The norm $||\cdot||$ on $\mathbb{R}^n$ is absolute if || |$x$| || = ||$x$||. Let $x = [x_1, x_2, ..., x_n]^T$. I want to show that $||[x_1, x_2, ..., x_{k-1},\alpha x_k, x_{k+1},...,x_n]^T|| \le ||x||$, where $\alpha \in [0,1]$. Let $e_k \in \mathbb{R}^n$ where $k$-th entry is 1, otherwise 0. We can verify that
$[x_1, x_2, ..., x_{k-1},\alpha x_k, x_{k+1},...,x_n]^T = \frac{1}{2}(1-\alpha)(x-2x_ke_k) + \frac{1}{2}(1-\alpha)x + \alpha x$.
Using this equation, it follows that
$||\frac{1}{2}(1-\alpha)(x-2x_ke_k) + \frac{1}{2}(1-\alpha)x + \alpha x||$
$\le||\frac{1}{2}(1-\alpha)(x-2x_ke_k +x)|| + ||\alpha x||$ by triangle inequality
$=\frac{1}{2}(1-\alpha)||2x-2x_ke_k|| + \alpha||x||$
$=(1-\alpha)||x-x_ke_k|| + \alpha||x||$
This is as far as I could possibly get. I would probably have to use the definition of absolute norm here, but I'm a little stumped on how to apply here. It would be nice if $||x-x_ke_k|| \le ||x_k||$, because that would finish the proof, but how can I finish this last line?
Edit: To clarify, if $x \in \mathbb{R}^n$, |x| means you apply absolute value for every entry of $x$, so it is still a vector, not a scalar.

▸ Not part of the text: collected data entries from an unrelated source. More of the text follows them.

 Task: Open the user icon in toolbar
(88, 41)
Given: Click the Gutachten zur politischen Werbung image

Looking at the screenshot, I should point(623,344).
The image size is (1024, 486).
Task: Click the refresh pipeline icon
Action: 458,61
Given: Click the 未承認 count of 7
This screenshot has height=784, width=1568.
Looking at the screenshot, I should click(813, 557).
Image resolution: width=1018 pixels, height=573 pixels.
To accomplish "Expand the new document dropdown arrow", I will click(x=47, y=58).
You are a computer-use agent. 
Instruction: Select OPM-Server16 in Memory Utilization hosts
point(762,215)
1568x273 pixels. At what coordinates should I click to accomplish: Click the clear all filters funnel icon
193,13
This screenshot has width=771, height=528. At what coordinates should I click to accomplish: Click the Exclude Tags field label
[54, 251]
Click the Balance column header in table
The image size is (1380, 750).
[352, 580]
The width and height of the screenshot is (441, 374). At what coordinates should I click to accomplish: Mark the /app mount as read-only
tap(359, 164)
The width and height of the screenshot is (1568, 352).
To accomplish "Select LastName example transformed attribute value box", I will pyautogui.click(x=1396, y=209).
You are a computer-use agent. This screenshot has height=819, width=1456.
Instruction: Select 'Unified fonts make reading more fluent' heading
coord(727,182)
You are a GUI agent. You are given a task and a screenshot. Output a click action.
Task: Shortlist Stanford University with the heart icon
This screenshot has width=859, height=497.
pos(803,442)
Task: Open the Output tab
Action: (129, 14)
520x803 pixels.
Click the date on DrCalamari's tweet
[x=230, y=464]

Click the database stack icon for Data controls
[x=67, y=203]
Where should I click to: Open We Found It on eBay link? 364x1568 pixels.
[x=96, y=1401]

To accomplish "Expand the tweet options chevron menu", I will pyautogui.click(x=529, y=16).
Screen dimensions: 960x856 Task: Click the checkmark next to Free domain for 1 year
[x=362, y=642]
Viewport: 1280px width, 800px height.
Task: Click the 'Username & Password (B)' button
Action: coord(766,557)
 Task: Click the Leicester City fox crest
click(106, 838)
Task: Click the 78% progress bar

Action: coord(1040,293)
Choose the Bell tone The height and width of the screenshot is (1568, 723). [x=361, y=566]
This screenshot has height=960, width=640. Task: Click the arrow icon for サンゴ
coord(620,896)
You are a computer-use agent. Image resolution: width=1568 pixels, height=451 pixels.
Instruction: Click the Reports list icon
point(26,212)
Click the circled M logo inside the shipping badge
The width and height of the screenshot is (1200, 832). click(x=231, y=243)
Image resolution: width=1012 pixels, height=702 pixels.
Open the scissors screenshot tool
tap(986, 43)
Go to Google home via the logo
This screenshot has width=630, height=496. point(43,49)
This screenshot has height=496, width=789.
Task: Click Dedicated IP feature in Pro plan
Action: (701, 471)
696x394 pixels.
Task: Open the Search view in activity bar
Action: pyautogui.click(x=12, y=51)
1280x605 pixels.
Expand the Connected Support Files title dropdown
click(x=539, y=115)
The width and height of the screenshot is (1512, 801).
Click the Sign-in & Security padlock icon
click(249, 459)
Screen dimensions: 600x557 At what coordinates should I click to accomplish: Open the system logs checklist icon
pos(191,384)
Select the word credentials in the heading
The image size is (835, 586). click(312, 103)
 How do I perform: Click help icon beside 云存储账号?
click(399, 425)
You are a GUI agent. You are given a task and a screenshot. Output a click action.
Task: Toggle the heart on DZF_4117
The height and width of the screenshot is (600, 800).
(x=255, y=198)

Also, $|x| \le |y|$ means $|x_i| \le |y_i|$ for $i=1:n$.
Put $y=x-x_ke_k$ and $z=x-2x_ke_k$. Observe that $y$ and $z$ are just $x$ with the $k^\text{th}$ coordinate replaced by $0$ and $-x_k$, respectively. In particular, by assumption of the norm being absolute, $\|z\|=\|x\|$. Writing $y=\frac12 (x+z)$ and applying the triangle inequality allows you to conclude.